» What you will do: Filter the records below for the word "yang". Copy each line that holds it.

[Collected data]

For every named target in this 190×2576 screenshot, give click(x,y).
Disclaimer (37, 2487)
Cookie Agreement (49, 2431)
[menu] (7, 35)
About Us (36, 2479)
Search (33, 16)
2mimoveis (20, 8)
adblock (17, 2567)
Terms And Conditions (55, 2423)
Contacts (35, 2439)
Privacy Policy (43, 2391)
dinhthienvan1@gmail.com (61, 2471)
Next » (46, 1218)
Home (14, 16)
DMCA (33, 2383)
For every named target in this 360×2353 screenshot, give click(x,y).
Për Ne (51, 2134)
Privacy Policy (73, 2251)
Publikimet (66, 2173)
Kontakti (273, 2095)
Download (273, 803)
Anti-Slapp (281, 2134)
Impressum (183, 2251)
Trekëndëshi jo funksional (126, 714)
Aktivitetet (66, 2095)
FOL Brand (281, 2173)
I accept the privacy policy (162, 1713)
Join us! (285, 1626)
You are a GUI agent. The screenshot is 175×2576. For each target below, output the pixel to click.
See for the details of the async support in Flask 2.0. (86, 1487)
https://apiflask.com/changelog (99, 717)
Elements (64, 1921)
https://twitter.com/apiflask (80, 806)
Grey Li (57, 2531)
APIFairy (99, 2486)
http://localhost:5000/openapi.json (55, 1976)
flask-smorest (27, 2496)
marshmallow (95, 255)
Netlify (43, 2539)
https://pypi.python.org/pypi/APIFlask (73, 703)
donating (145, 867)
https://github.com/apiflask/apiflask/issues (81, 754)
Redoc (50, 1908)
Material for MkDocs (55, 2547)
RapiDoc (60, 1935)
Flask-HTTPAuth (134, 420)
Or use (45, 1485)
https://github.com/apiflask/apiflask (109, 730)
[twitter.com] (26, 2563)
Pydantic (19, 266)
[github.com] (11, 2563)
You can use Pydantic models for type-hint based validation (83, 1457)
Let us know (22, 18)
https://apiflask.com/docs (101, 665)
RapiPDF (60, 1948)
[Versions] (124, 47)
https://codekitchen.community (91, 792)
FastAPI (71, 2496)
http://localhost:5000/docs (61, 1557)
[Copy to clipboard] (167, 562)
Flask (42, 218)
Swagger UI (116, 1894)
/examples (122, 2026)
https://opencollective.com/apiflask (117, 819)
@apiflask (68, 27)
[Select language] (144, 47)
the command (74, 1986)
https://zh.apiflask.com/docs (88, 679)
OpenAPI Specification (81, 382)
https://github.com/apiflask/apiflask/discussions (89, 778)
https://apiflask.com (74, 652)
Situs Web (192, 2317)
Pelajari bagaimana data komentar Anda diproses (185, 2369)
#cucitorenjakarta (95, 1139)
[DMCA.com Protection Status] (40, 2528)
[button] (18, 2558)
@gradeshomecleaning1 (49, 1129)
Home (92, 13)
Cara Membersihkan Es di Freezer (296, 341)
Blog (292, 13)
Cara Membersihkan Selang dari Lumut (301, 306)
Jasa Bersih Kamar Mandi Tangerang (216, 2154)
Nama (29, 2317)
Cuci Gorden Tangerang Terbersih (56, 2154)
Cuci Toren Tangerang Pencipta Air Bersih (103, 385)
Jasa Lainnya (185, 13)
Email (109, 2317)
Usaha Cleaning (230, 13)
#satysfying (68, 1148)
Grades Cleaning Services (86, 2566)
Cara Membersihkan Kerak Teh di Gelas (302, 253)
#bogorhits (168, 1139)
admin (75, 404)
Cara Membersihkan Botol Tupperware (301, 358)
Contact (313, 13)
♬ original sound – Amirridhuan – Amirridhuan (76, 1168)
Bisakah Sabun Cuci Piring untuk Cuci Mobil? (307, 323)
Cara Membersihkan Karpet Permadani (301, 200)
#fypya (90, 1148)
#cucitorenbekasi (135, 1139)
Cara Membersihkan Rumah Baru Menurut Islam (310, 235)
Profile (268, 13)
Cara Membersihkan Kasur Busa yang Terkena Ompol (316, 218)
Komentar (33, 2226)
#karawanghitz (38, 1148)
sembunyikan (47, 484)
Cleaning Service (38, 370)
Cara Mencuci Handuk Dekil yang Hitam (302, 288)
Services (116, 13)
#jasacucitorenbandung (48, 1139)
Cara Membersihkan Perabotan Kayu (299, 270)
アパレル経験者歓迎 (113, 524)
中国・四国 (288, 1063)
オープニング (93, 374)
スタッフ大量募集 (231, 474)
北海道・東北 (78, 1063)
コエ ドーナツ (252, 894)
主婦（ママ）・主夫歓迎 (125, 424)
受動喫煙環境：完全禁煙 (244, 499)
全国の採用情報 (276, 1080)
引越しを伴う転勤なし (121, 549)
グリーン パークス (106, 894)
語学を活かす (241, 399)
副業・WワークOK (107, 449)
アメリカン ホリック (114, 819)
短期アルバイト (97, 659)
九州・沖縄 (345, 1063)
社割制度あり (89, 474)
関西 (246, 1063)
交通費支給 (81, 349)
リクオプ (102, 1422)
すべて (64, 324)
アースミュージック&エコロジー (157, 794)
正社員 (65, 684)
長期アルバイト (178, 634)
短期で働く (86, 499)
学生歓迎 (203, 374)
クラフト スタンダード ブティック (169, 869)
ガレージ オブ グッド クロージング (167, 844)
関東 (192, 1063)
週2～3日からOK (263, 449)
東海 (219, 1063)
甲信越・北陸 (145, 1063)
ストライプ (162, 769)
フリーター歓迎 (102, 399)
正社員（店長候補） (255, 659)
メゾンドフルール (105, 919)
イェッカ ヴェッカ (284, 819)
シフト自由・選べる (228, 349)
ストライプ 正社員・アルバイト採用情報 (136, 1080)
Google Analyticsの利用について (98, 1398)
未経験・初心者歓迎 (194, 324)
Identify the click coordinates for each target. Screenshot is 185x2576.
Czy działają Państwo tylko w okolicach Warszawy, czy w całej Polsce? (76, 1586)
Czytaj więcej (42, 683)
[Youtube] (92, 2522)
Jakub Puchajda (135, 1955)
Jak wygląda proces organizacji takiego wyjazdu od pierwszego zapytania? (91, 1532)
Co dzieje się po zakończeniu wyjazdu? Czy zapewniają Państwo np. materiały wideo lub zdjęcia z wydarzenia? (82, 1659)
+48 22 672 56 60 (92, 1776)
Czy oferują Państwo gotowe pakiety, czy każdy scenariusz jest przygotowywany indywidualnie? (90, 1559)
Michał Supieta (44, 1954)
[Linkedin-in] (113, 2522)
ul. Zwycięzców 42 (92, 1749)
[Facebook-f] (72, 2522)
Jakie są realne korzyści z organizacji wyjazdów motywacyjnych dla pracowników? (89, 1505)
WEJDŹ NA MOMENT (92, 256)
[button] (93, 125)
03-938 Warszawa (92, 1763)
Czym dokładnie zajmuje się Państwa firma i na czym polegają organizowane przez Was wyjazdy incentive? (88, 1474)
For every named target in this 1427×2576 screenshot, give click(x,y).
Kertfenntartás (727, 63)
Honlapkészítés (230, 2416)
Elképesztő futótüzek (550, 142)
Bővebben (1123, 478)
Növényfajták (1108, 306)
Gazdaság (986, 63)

» Answer:
Cara Membersihkan Kasur Busa yang Terkena Ompol (316, 218)
Cara Mencuci Handuk Dekil yang Hitam (302, 288)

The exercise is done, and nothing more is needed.